戦後70年の重みがずしりと感じられる日本の夏。アメリカと日本、二つの国を母国として生まれ育ってきた我が子らがこの8月に日本にいるという事実を、単なる偶然と片付けることなど、私にはできなかった。息子に聞いた話を思い出す。

彼が5年生の時シアトルで通っていた学校での社会の授業だ。「アメリカが広島と長崎に原爆を投下したことをどう思うか? Was it good or bad?」教師が投げかけた質問に基づき、クラスが二つのチームに分かれディベートをしたという。Good のチームに入ることを選んだ級友の方が多かったそうだ。「原爆投下は、戦争の終結を早めた。」アメリカ人の級友の過半数が、そう頑強に主張したらしい。昨年の冬休み、私たち家族は広島へ旅行し、戦争の軌跡を辿った。「ぼくの国が、ぼくの国とたたかったんだよね。」戦艦大和のモデルを目前にしながら、ポツリと呟いた息子の表情が忘れられない。

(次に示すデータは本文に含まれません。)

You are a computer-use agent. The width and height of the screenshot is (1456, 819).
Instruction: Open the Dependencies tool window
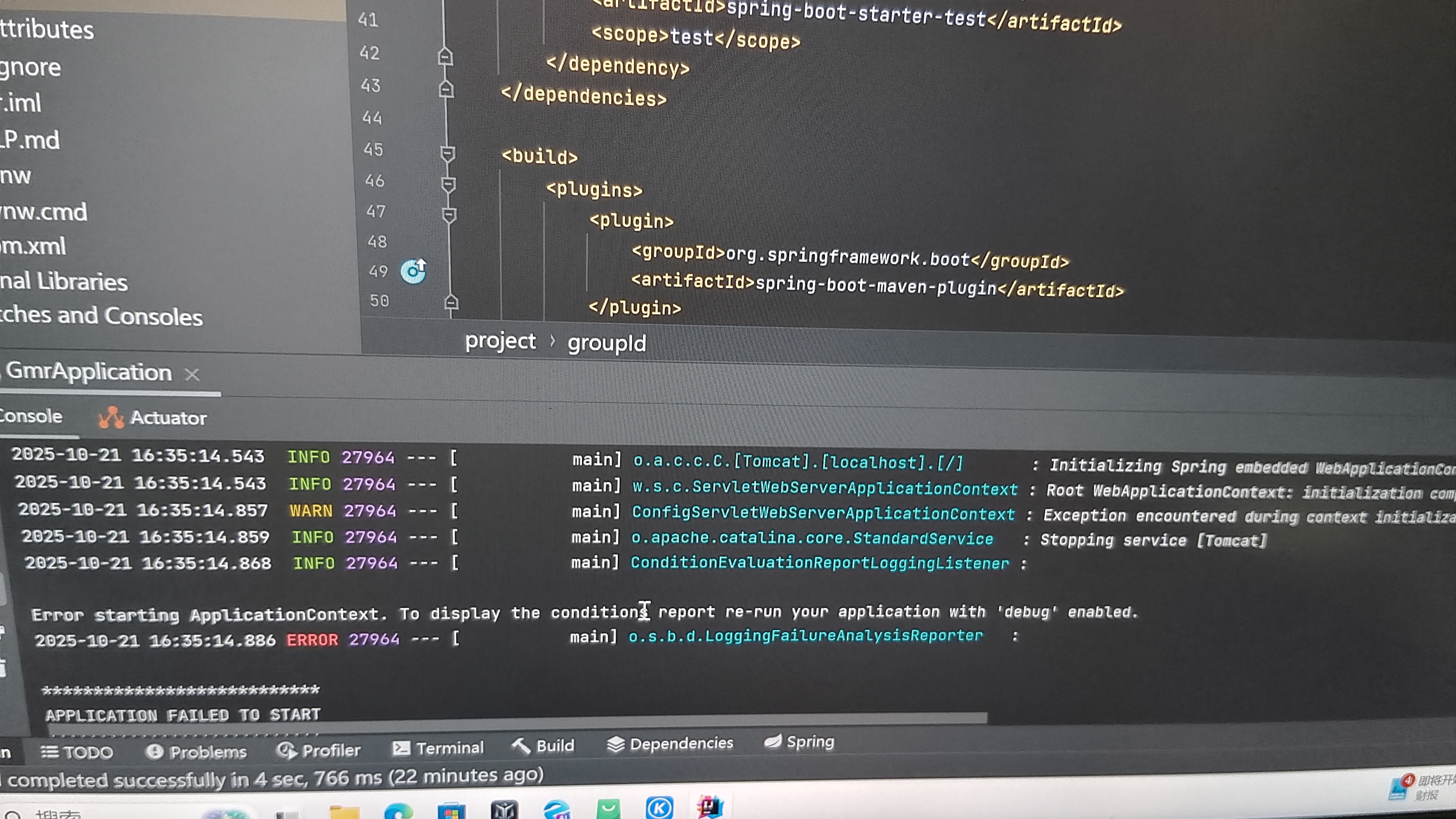[x=670, y=743]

今度は、彼を長崎に送りたい。私の中に声が沸き上がった。これは、二つの国を背景に生きていく彼に、母親からの無言のメッセージでもある。

作文と面接の選考過程を経て使節団の一員に選ばれた息子は、強行スケジュールとの格闘を強いられた。北海道への家族旅行から夕方に帰京、翌日の早朝から、今度は九州へと飛ぶ羽目になったのである。それでも彼は元気に飛び立ち、2泊3日の長崎滞在中、使節団員としてのスケジュールをこなしていった。うだるような暑さの中、約6800人の被爆者や遺族らと共に平和祈念式典に参列。(今年は、過去最多となる75カ国の代表が出席したという。)他にも、原爆落下中心地や原爆資料館、二畳程度の小さな「家」の病床から平和を訴え続けた永井博士のお墓などの視察に加え、被爆体験者であり語り部でもある羽田麗子さんとの交流など、短期間ながらも充実した内容のプログラムだった。さらには、祈念式典で全世界に向けて平和宣言をした田上富久長崎市長を訪問、意見交換をするというかけがえのない機会にも恵まれた。

田上市長は、平和宣言でこう呼びかけた。

「若い世代の皆さん、過去の話だと切り捨てずに、未来のあなた自身に起こるかもしれない話だからこそ伝えようとする、平和への思いをしっかりと受け止めてください。」

この言葉に大きく頷きながら、私は改めて「戦後70年」が持つ意味を噛み締めずにいられなかった。原爆の大惨事を経験した方々が高齢化を辿るという事実は、社会全体の記憶が風化しつつあるということにも繋がる。次世代へと語り継ぐことにより平和のバトンを託す責任が私たちにはあるのだ。いつの日か、もうひとつの故郷・アメリカの土を再び踏む息子もまた、その責任を担うのである。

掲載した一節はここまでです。